Folly Bridge Brasserie: one for the bons vivants

Features Food and Drink

Our last restaurant mission of term saw us head beyond St Aldate’s to the Folly Bridge Brasserie. Sat on the banks of the Thames, it’s almost as if the restaurant has loosed its French moorings and is briefly stopping by to give les rosbifs of Oxford an idea of haute cuisine.

PHOTOS/James McKean

The Brasserie is certainly a world away from its drizzly surroundings, and the same goes for its food. Cultural adventurers that we are, your OxStu reviewers began with the Escargots de Bourgogne – sautéed snails in garlic butter, served in the shells – and the fisherman’s platter. Once, with the help of some unfamiliar-looking cutlery, you have extricated the snails from the shells, it’s clear that this is a dish vastly under-represented in British cuisine. These beefy morsels slip down with ease, whetting the appetite for the next course – or, for that matter, the sprawling platter opposite me. It’s a rare fisherman who nets smoked trout and crayfish pate, grilled tiger prawn, smoked salmon, and even grilled sourdough, but this dish provides enjoyable breadth for a starter, and nicely complements the house white, which is a cut above that offered by comparable Oxford establishments.

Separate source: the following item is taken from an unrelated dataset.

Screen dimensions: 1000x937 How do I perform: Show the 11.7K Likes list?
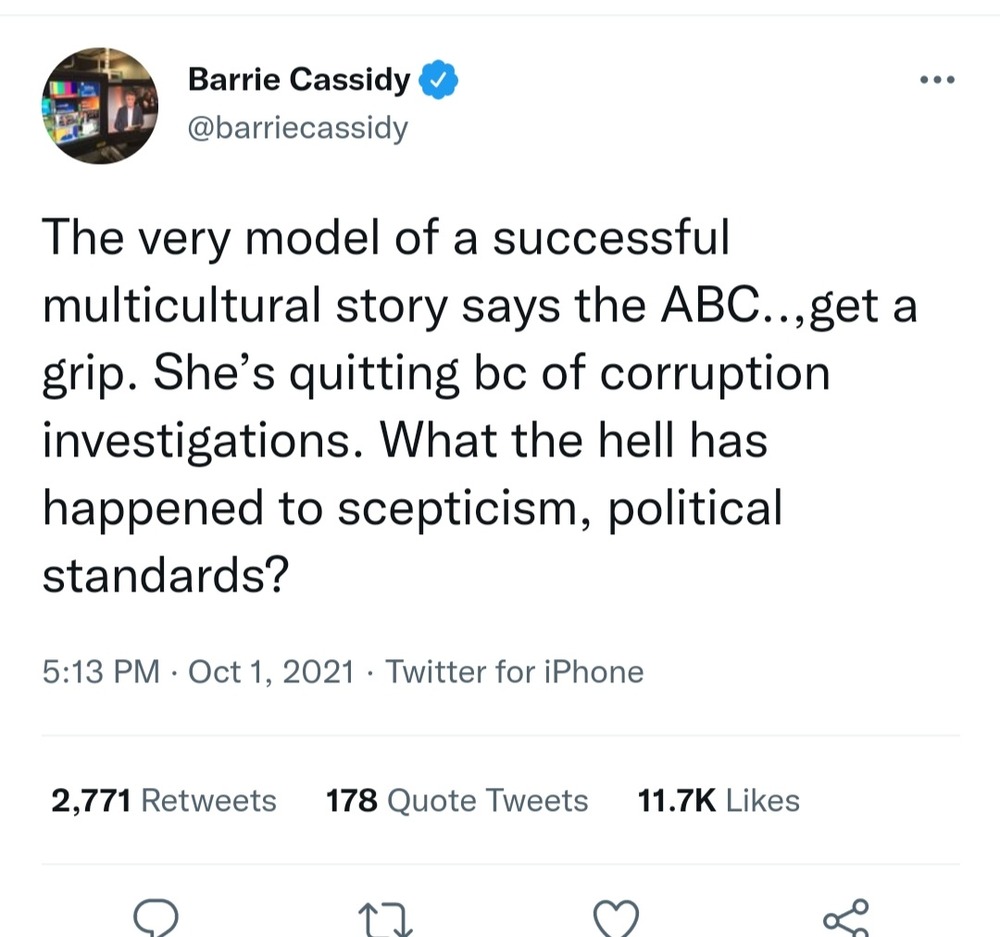pyautogui.click(x=718, y=801)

Onto the mains, and the Folly Burger was high on our hit-list as the flagship main, and it did not disappoint. An ungainly leviathan of a burger, this initially defied insertion into the mouth, but that was only because it was crammed with all kinds of delectables: in addition to the home-made chubby beef burger, the dish includes smoked cured pork belly slice, tomato fondue, Dijon mustard mayonnaise, pickles, melted morbier, and pommes frites. The pork belly is a real upgrade from the rasher of bacon you’d get elsewhere, and the pickles, tiny, densely-flavoured little things, ensure that the meat isn’t an indulgence too far. The beef bourgignon, another of the ‘plats de resistance’, was a rich demonstration of the merits of beef outside the bun, ensconced in a regal marinade of red wine, onion and provençal herbs, is served with a creamy mature cheddar, mashed potato and caramelized onions, making for an immersive kaleidoscope of flavours and textures.

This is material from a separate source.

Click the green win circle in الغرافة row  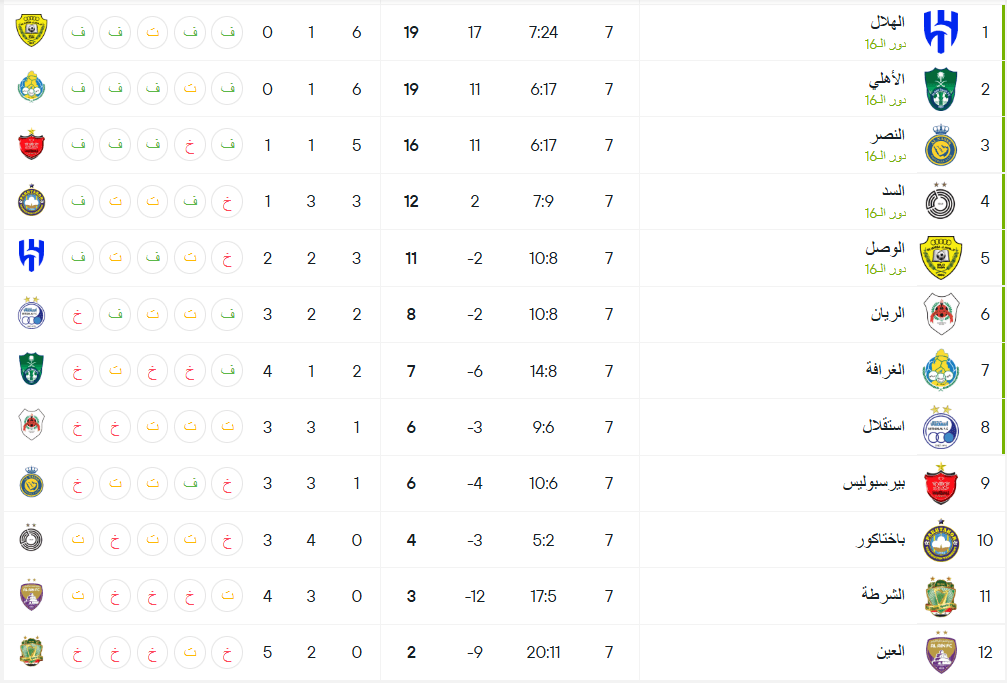(x=227, y=371)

After polishing off the mains, we were ready to finish, sated as we were by the substantial preceding dishes. But, stoic servants of the student gustatory press, we continued to the desserts, and, once again, were mightily impressed. Even the humble ice cream option is elevated to new heights here, arriving in magnificent, raspberry coulis-drizzled, stacked form. A fitting conclusion, then, to a meal whose most striking characteristic was its ability to reinvent and reinvest, turning the common garden snail into a garlic-infused delight, and the common garden burger into a meaty mélange of flavour. 

It’ll only be if you play your cards right that you get change from twenty pounds for a starter and a main, but you can be sure that the Folly Bridge Brasserie nevertheless offers good value for students. Friendly, attentive staff ensure that the restaurant has an upmarket but welcoming feel. On a student budget, a visit here has to be a treat, but one decidedly worth indulging in.